Screenshot grounding data:
┄┄┄┄┄┄
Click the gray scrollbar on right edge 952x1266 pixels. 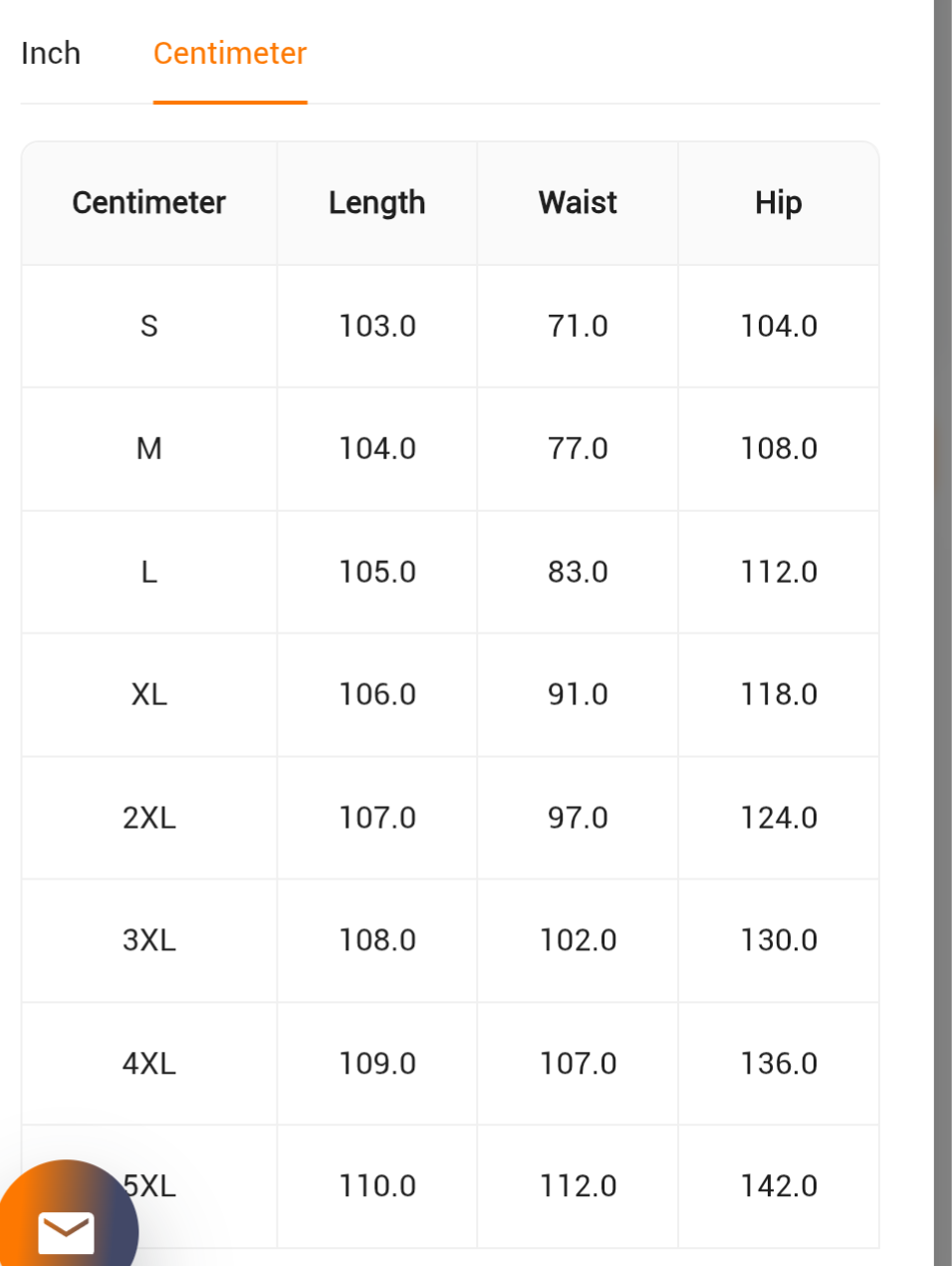942,633
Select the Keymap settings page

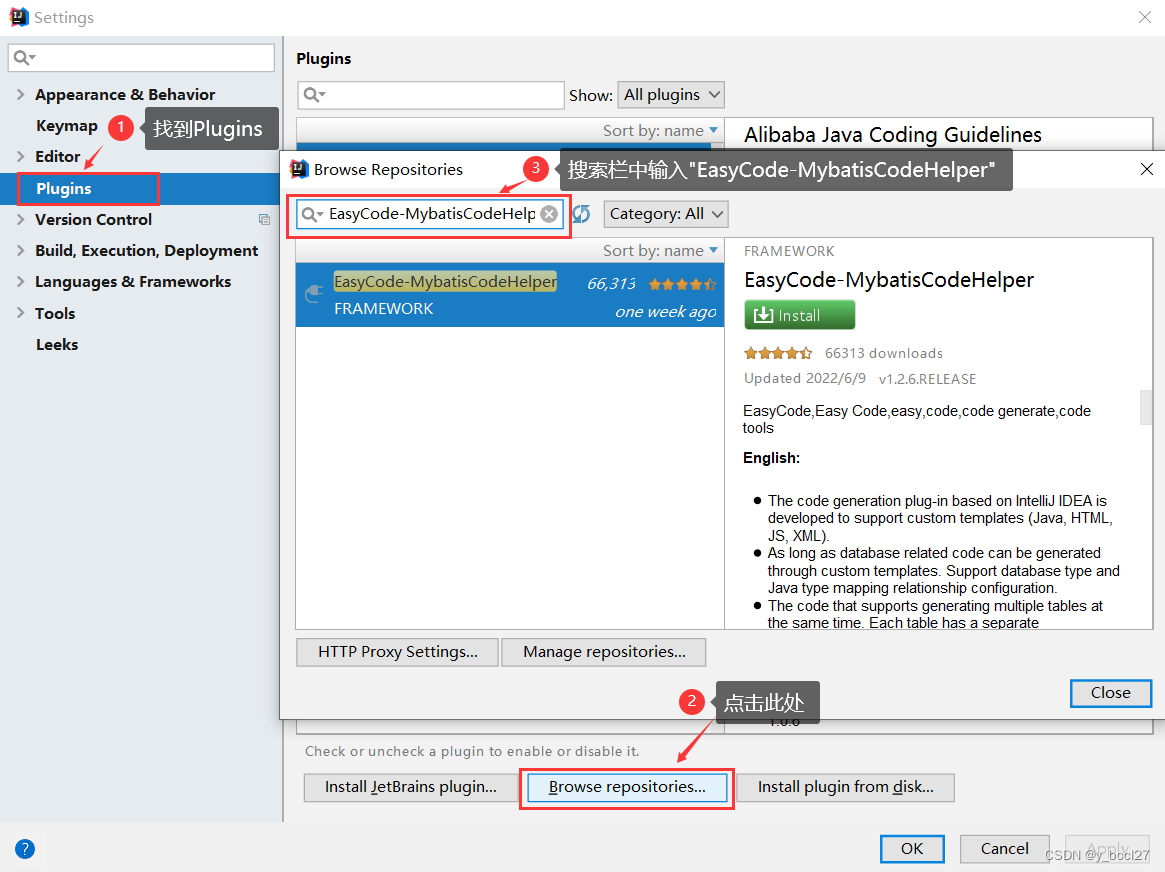(66, 126)
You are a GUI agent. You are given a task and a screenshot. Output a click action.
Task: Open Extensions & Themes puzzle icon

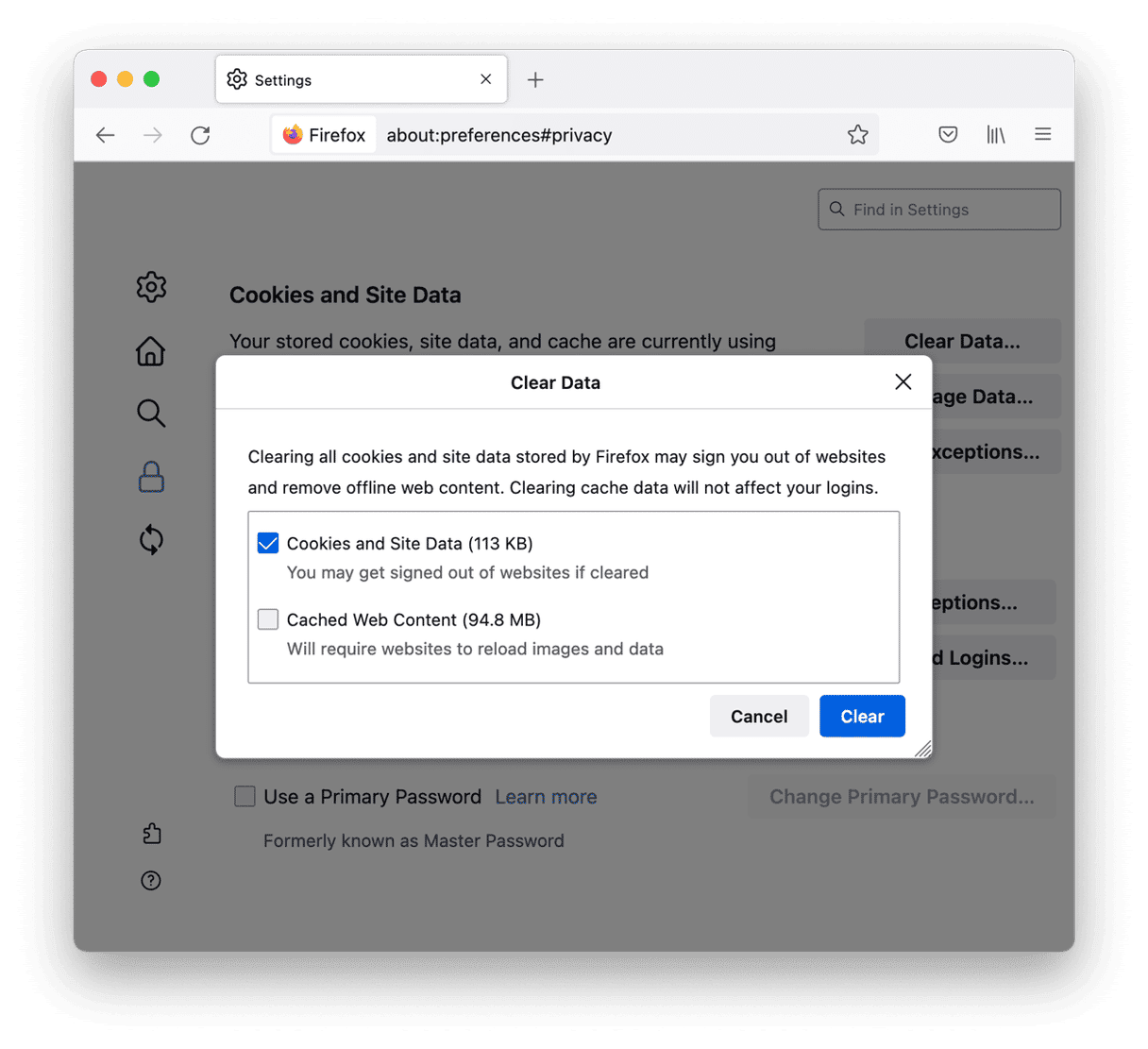(151, 833)
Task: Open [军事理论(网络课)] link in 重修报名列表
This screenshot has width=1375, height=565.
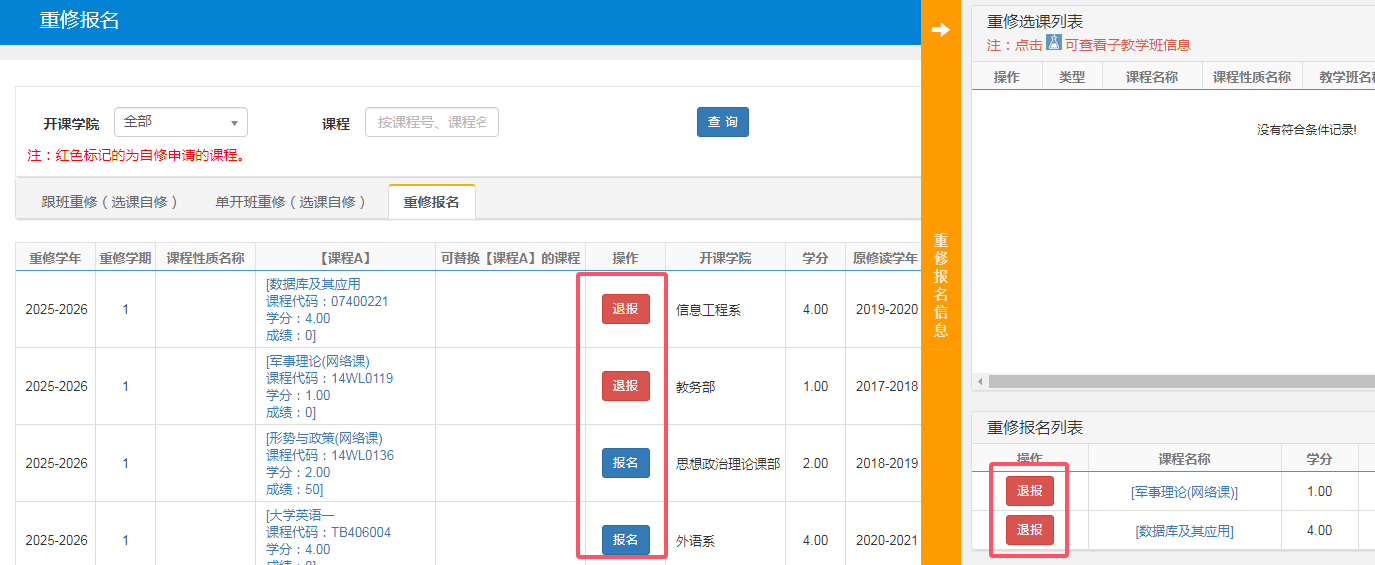Action: 1184,492
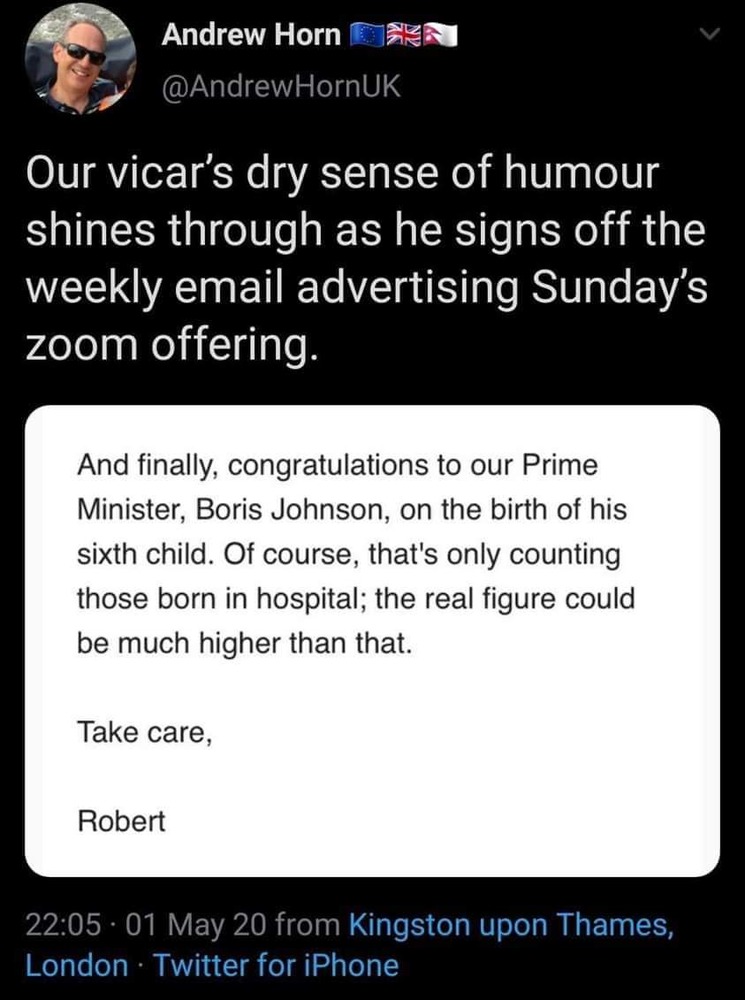Open the attached email screenshot image

(372, 640)
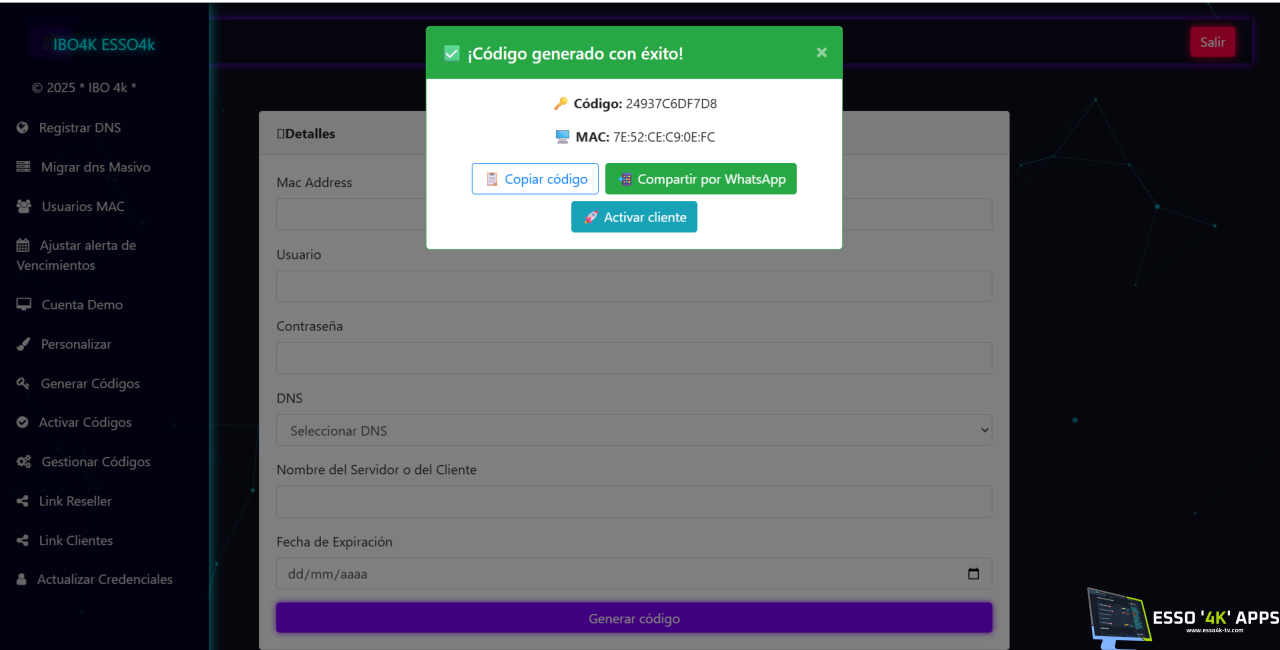Share code via Compartir por WhatsApp
Image resolution: width=1280 pixels, height=650 pixels.
[700, 179]
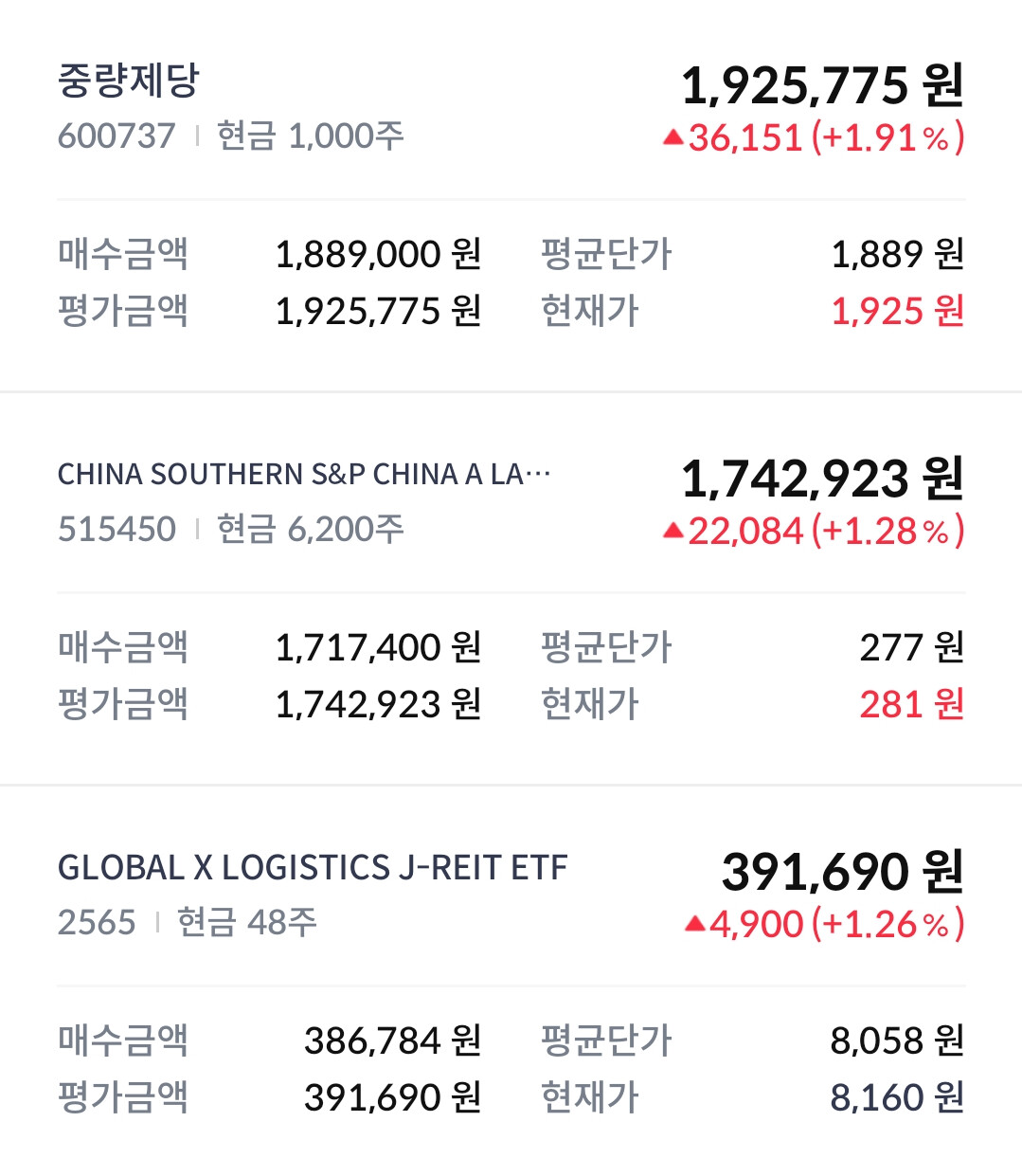Click the red up-triangle beside 4,900
1022x1176 pixels.
694,924
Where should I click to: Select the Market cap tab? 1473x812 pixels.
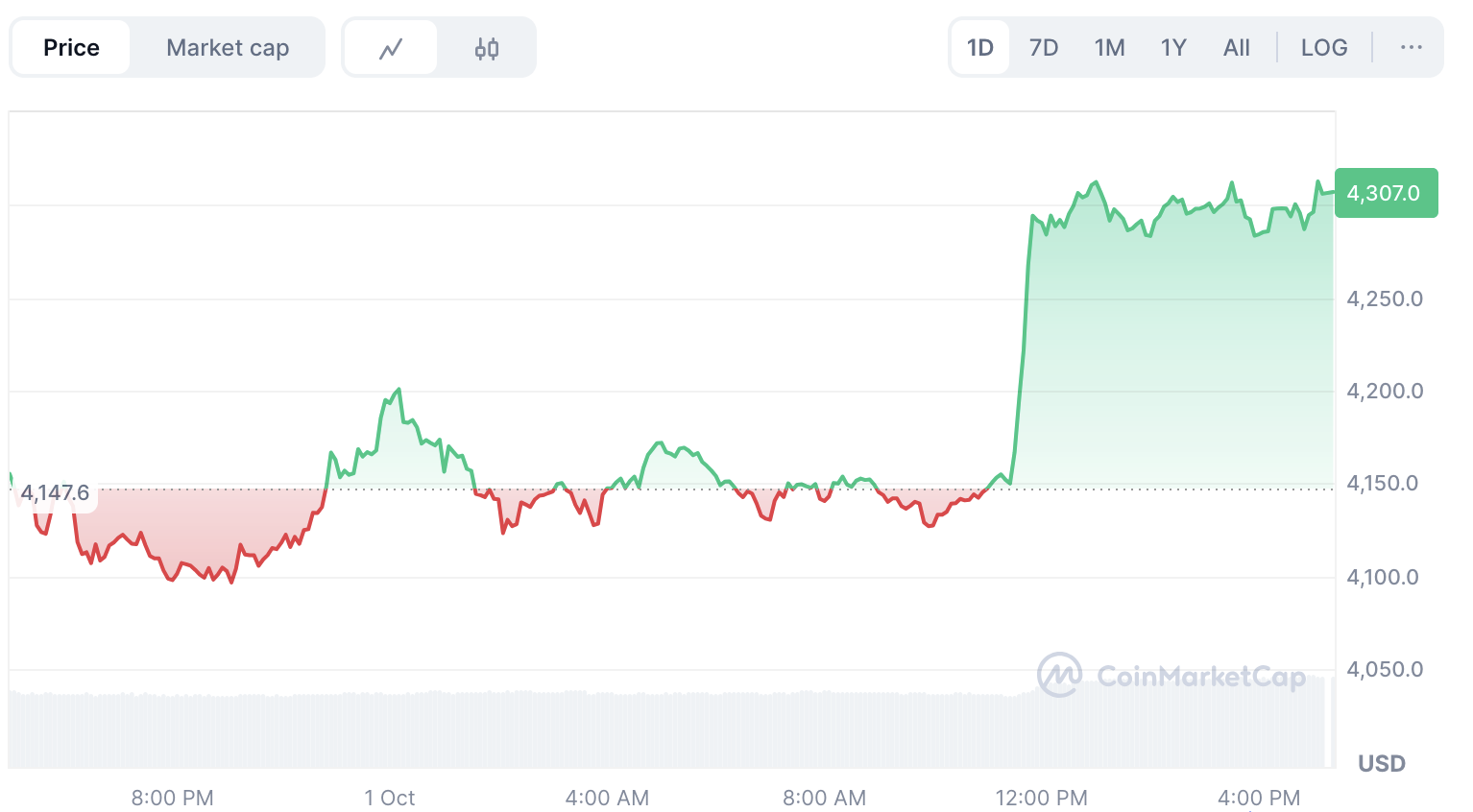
┄┄┄┄┄┄
Take the lines from the one holding "You are a GUI" through the last line of the data above and copy them exactly, both ends included, omitting all pictures.

You are a GUI agent. You are given a task and a screenshot. Output a click action.
Task: Open Extensions & Themes puzzle icon

(151, 833)
Task: Open [军事理论(网络课)] link in 重修报名列表
This screenshot has width=1375, height=565.
Action: 1184,492
Open the attached email screenshot image

(372, 640)
Share code via Compartir por WhatsApp
Image resolution: width=1280 pixels, height=650 pixels.
[700, 179]
Click the red up-triangle beside 4,900
1022x1176 pixels.
694,924
Where should I click to: Select the Market cap tab? 1473x812 pixels.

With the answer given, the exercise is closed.